╭─ PROVIDED PASSAGE

Articles : Using rules for filtering spam

The lists of white and black rules are one of important mechanisms in filtering mail messages. Rules allow you to exactly identify a message as belonging to a certain class judging by the analysis of information in its headers or its body.

Each rule consists of one or several conditions. A separate condition contains a mask for finding a substring in a certain part of the message and logical operators. Masks are regular expressions - strings formatted in a special way that make it possible to effectively search text for sequences of characters with practically unlimited flexibility. The full syntax of regular expressions is rather large and difficult to learn, but you do not have to understand all details in most cases. To specify masks in typical cases, it is enough to have a general idea about the basic constructions of regular expression language. The full description of regular expression syntax is available in the corresponding literature or, for instance, here http://www.regular-expressions.info.

It is possible to mark conditions as "Strong" and "Not". By default, a rule is applied only if all its conditions are met, but if a "Strong" condition is met, the rule is applied independently of other conditions. "Not" means a logical negation, i.e. the condition is met if no string matching the mask is found.

Let us take several examples of creating rules for filtering messages. The text contains the descriptions of rule conditions in the form that is used in the list of conditions of a certain rule. For example, a construction like "Header{Subject} =~ some text" means that the condition for filtering the subject header by the mask "some text" has been created for the rule.

1) It is necessary to filter out as spam all messages containing various variants of the word viagra in their subjects.

To do it, you can create a new black rule with the following condition:

Header{Subject} =~ v.{0,2}i.{0,2}a.{0,2}g.{0,2}r.{0,2}a

Words that have the letters of the word viagra in the same order with some number of any other characters between them (from 0 to 2) will match this mask. That is, such words as v11i22agra, viaaggra, etc. will match this mask. The character '.' is used in the mask in place of any other character and the construction "{0,2}" right after the dot means that a combination of any characters from 0 to 2 can take this place.

2) It is necessary to filter out as spam all headers that contain an exclamation mark and a question mark at the same time.

Create a black rule with the following condition:

Header{Subject} =~ \?.*!|!.*\?

The character '?' is a special character so you should insert '\' before it in the mask to make the plug-in treat it as a regular character. The character '*' after the dot means that there may be 0 or more previous characters in the text. The mask consists of two conditions separated with the character '|'. The first part of the mask searches for strings where the question mark comes first and the exclamation mark comes second. On the opposite, the second part of the mask searches strings where the exclamation mark comes first. Both cases match the mask since the character '|' means the logical operation OR.

3) It is necessary to filter out as spam the variants of the word viagra where one of the characters "1lj" may take the place of the character "i".

╰─
╭─ RECORD SET

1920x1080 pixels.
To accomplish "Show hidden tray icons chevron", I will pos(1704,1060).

╰─
╭─ RECORD SET

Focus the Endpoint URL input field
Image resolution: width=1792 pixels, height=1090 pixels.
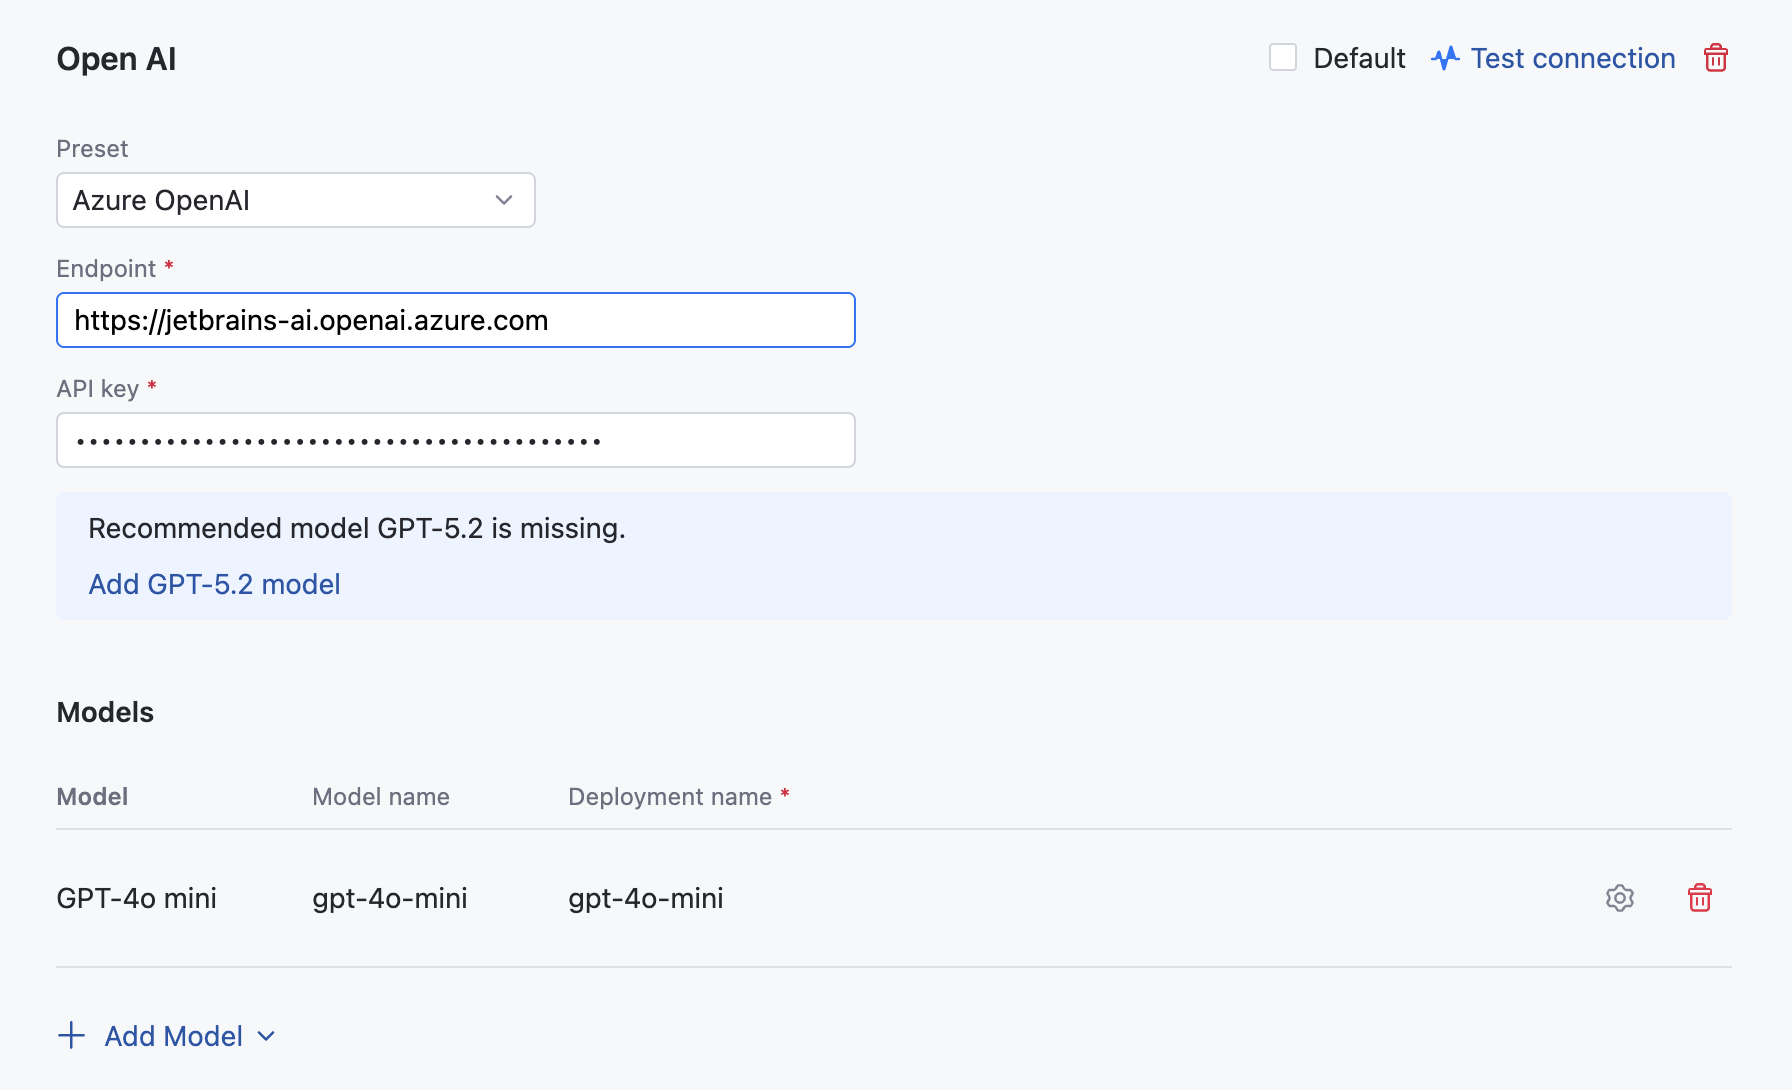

╰─

* _TASK REQUIREMENTS_
a: Output the passage of the spam-filtering article between "Words that have" and "the same time.", inclusive, copied word for word.
b: Translate this sentence from the spam-filtering article into Spanish: "Each rule consists of one or several conditions."
c: Take the spam-filtering article further, picking up right after its last sentence.

* _RESPONSES BY TASK_
a:
Words that have the letters of the word viagra in the same order with some number of any other characters between them (from 0 to 2) will match this mask. That is, such words as v11i22agra, viaaggra, etc. will match this mask. The character '.' is used in the mask in place of any other character and the construction "{0,2}" right after the dot means that a combination of any characters from 0 to 2 can take this place.

2) It is necessary to filter out as spam all headers that contain an exclamation mark and a question mark at the same time.

b: Cada regla consta de una o varias condiciones.

c:
Header{Subject} =~ v[1lj]agra

Characters that may take the place of 'i' are enumerated in square brackets. It means that all these variants match: v1agra, vlagra, vjagra.

4) All messages with a certain string in their text should not be filtered out.

To do it, create the following white rule:

Body =~ key_string

The filter will search for the "key_string" string in the body of each message and consider such messages as non-spam.

5) Deleting messages where the sender's address is empty (a black rule):

not Header{From} =~ \S+

6) Deleting messages sent to a certain mailbox, but having no email address of this mailbox in their To and CC fields (a black rule with three conditions):

Header{Received} =~ mailbox@domain\.com
not Header{To} =~ mailbox@domain\.com
not Header{CC} =~ mailbox@domain\.com 

Where mailbox@domain.com is your e-mail address. The first condition checks if the message is sent to the specified address. The other two conditions check whether this address is specified in the To and CC fields. The rule is applied when all conditions are met, i.e. the message is sent to a certain address and contains this address neither in the To field nor in the CC field. If you have several mailboxes, you can create a separate rule like this for each of them.

7) Blocking messages in certain encoding (a black rule):

Header{Content-Type} =~ iso-2022-jp

This rule will block messages in the Japanese encoding. To block other encodings, you should specify the necessary name in the condition.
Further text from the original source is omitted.